The state Supreme Court heard arguments Wednesday on a clash between church and state, and the extent to which the rights of religion trump secular, legal obligations.
Two sisters sued the Wilton Jehovah’s Witnesses congregation and the national Watchtower Bible & Tract Society in 2001, charging church officials failed to notify authorities after the sisters’ mother spoke with them about concerns that her husband was physically and emotionally abusing the children.
Paul Berry, 48, formerly of Greenville, was convicted of sexually abusing his stepdaughter, Holly Brewer, 25, while she was 4 to 10 years old.
Berry is serving 56 to 112 years in prison, one of the stiffest terms ever imposed for a sexual assault case in New Hampshire. The state Supreme Court upheld his conviction in 2002. Charges that Berry also assaulted his daughter, Heather Berry, 22, were dropped after his conviction and sentence in the first case.
The Telegraph ordinarily doesn’t identify victims of sexual abuse, but the sisters opted to go public with their case.
During the course of Paul Berry’s trial, the sisters learned that their mother, Sara Poisson, had spoken with church elders when the sisters were children, and asked for help for her family. Poisson didn’t suspect her husband was sexually abusing the girls, but sought the elders’ advice about his physical and emotional abuse. Poisson testified that church elders told her to keep quiet, pray more and strive to be a better wife.
The sisters charge that the elders should have relayed Poisson’s concerns to state authorities.
Hillsborough County Superior Court Judge William Groff dismissed their lawsuit in a series of rulings last year, however, and the sisters appealed to the Supreme Court.
Both the sisters and the church took issue with parts of Groff’s ruling, and agreed with other parts. Speaking before the Supreme Court on Wednesday, lawyers for the two sides could hardly agree on the questions at issue, never mind the answers.
State law (RSA 169-C:29) requires people to report suspected child abuse, and one of the sisters’ lawyers, Marci Hamilton of Pennsylvania, argued that law applied to the elders.
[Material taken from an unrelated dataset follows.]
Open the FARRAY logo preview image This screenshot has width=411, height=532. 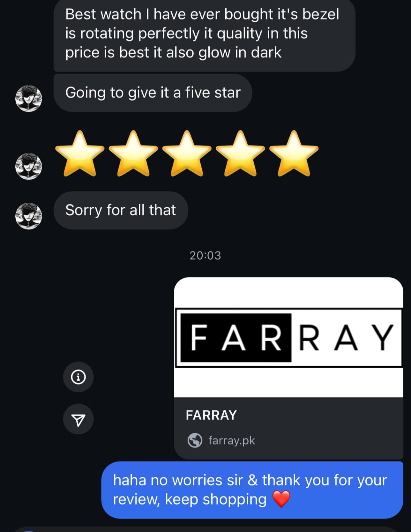tap(289, 337)
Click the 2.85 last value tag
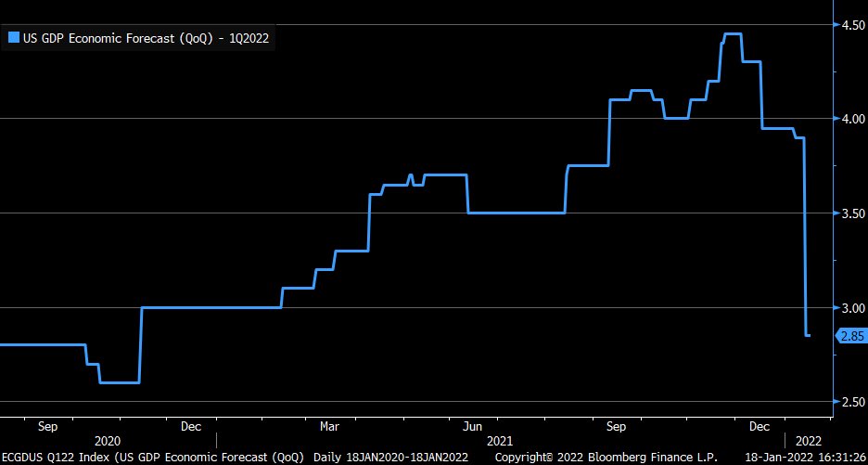This screenshot has height=465, width=868. click(x=851, y=336)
Laws obligating people to do (or not do) certain things don’t violate freedom of religion, she argued, and the law doesn’t let people claim their faith obliges them to violate the law.
“This isn’t a case about religious liberty,” Hamilton said. “All they (elders) had to do was pick up a phone and call (and report the alleged abuse).”
“There is no defense for religious motivation when conduct is required by law,” she added later.
Another state law (RSA 516:35 and court rule 505) holds that confessional communications between a person and a priest, ligious leader are confidential, however.
One of the lawyers for the Jehovah’s Witnesses, Donald Gardner of Manchester, said Groff was right to rule that the church elders are covered by the religious privilege rule. That confidentiality barred the elders from reporting any allegations or even admissions of abuse, Groff ruled.
Hamilton disputes that church elders are covered by the religious privilege, because they are not trained as clergy. Even if so, she argued, the obligation to report child abuse should trump religious confidentiality, because it’s more important to protect children.
The sisters argue their mother was trying to report the abuse and had no desire or intention that her concerns about it remain confidential.
Jehovah’s Witnesses are baptized only after studying and practicing the faith for years, but once baptized, all members are considered ordained ministers of the faith. Congregations are led by small groups of elders, rather than clerics.
Gardner argued the law requiring people to report child abuse doesn’t even apply to the case. Failure to report child abuse is a misdemeanor, punishable by up to a year in jail under state law, but the law doesn’t give people the right to sue for alleged violations, he said.
Gardner argued that the religious privilege is broad and absolute, and the courts and state ought not be invited to meddle in matters of individual faith and conscience.
“When you start cutting away at the margins of religious privilege,” and limiting what sort of things it covers, Gardner said, “you run a grave risk.”